How do pauli matrices behave with respect to rotations?

Question

I was asked to find that pauli matrix which satisfies the relation: $\left[U^{\dagger} \sigma_1 U = \sigma_3\right]$. Also, I got as a clue that $\left[U \right]$ should be the rotation matrix with respect to $y-$axis, and therefore expressible as: $\left[U=e^{i\theta \sigma_2} \right]$. So, here begun a painful comprehension process:

1. First of all, how should i had to know that an unitary matrix acts on pauli matrices as rotation in the space? I mean, to me it was not obvious to search the solution among the unitary matrices that represent a rotation. So, are the pauli matrices linked by rotations? If yes, how?

2. I was able to show (explicitely) that: $\left\{R(\theta)=\begin{bmatrix}\cos{\theta} & -\sin{\theta}\\\sin{\theta} & \cos{\theta}\\\end{bmatrix}= \cos({\theta})\mathbb{I}-i\sigma_2\sin({\theta})=e^{-i\theta \sigma_2}\right\}$. Note the minus sign at the exponent, which is missing in the suggested expression (???). Anyway, this refers to $2D-$space rotations, so i think it's not what i need; in fact, the clue speaks of a rotation with respect to the $y-$axis, which therefore refers to $3D-$space rotations! While googling, i got the formula: $\left[R_{\hat{n}}(\theta)=e^{-i\theta(\hat{n}\cdot\vec{\sigma})} \right]$ which is said to be referred to rotations of an angle $(\theta)$ with respect to the axis $(\hat{n})$. Is that true? How can it be shown? And especially, how can it be referred to three-dimensional rotations?
* * * * * * * * *
- Exercise description -
In the Pauli matrices question, about which axis was the rotation matrix U suggested to rotate?

- Extracted entries -
* * * * * * * * *
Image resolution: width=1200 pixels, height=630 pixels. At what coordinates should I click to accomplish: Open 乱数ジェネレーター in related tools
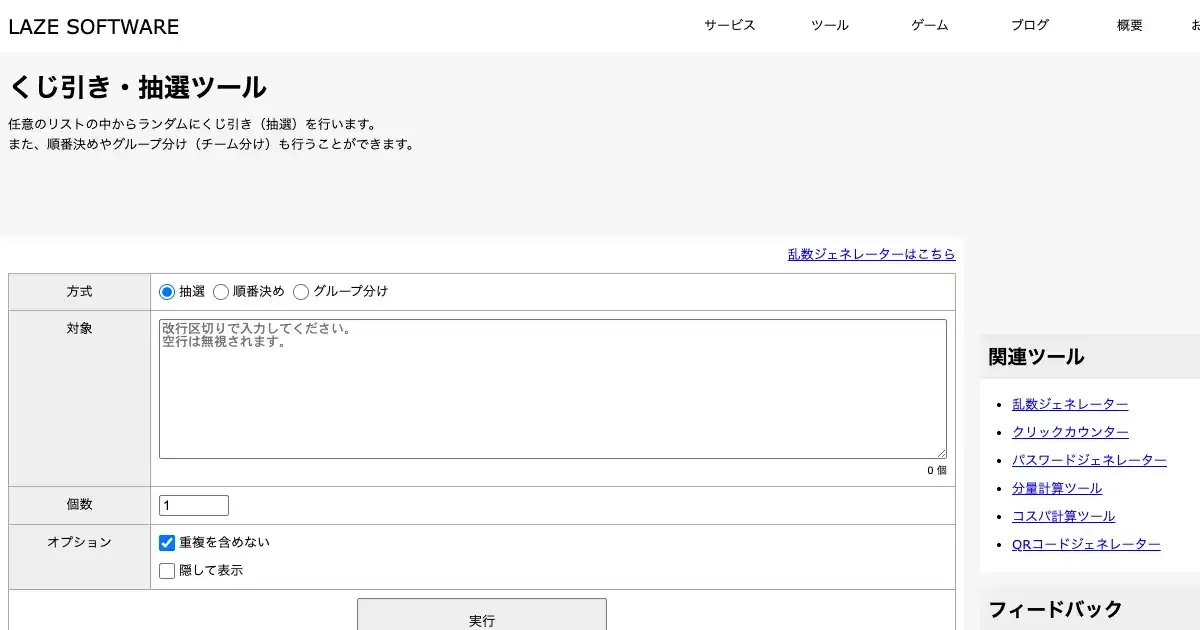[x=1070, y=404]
* * * * * * * * *
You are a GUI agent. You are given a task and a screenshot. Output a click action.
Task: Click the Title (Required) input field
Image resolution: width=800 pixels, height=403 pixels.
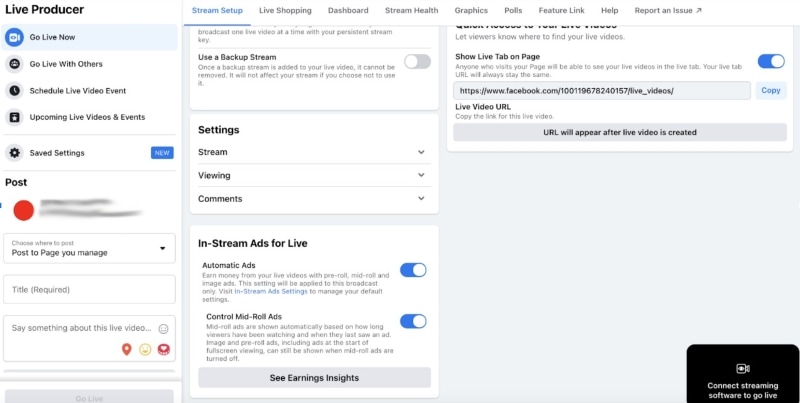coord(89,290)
* * * * * * * * *
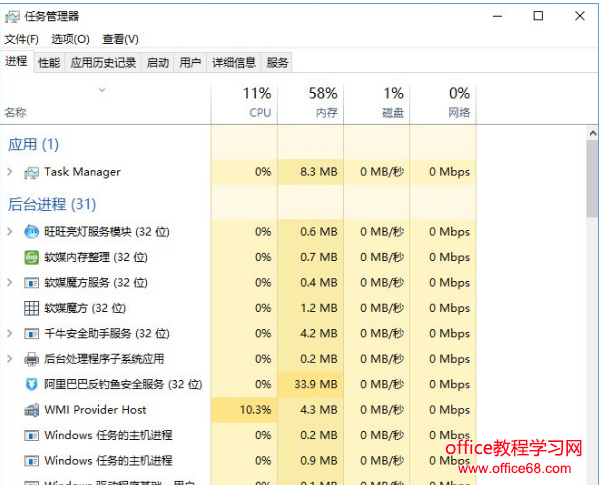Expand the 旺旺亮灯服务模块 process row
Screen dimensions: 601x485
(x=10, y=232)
* * * * * * * * *
- Output below -
The y-axis.